* [Task statement] State only the count of lines in the listing below that hold "Your".

* [Material provided]

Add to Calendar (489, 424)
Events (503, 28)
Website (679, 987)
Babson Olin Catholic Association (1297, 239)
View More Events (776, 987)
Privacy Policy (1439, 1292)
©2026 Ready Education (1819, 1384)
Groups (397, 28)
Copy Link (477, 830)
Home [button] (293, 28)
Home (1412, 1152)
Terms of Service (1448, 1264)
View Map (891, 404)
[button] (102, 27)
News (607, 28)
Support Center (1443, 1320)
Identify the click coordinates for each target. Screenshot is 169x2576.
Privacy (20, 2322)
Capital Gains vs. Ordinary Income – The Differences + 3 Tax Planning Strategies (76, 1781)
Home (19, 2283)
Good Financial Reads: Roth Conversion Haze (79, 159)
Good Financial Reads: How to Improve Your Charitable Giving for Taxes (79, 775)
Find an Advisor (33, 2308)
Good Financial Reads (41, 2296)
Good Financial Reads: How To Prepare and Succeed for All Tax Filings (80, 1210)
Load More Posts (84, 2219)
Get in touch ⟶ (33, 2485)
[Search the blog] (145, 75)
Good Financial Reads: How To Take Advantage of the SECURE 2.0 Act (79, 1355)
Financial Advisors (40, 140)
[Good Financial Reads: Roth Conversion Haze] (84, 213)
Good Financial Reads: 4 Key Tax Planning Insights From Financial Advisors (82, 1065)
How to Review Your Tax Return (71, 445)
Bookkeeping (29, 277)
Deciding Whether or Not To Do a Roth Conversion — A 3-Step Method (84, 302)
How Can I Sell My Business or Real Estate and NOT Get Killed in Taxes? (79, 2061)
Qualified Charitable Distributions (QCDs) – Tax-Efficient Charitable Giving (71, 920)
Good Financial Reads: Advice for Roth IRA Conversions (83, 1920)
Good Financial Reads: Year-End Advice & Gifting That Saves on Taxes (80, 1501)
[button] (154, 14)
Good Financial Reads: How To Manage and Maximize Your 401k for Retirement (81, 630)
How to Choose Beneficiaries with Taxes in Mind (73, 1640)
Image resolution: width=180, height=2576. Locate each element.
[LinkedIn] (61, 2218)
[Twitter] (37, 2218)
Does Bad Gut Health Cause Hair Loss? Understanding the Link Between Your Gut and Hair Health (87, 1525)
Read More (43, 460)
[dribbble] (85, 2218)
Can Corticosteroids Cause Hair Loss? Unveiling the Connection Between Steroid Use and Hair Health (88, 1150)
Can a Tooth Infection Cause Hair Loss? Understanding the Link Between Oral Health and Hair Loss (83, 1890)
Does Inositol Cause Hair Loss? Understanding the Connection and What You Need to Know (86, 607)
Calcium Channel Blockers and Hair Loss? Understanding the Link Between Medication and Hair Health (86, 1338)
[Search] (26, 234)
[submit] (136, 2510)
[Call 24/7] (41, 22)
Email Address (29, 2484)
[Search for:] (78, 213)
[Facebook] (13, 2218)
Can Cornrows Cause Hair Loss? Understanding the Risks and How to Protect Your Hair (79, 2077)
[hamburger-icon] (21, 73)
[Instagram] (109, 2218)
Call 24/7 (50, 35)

* [Task result] 5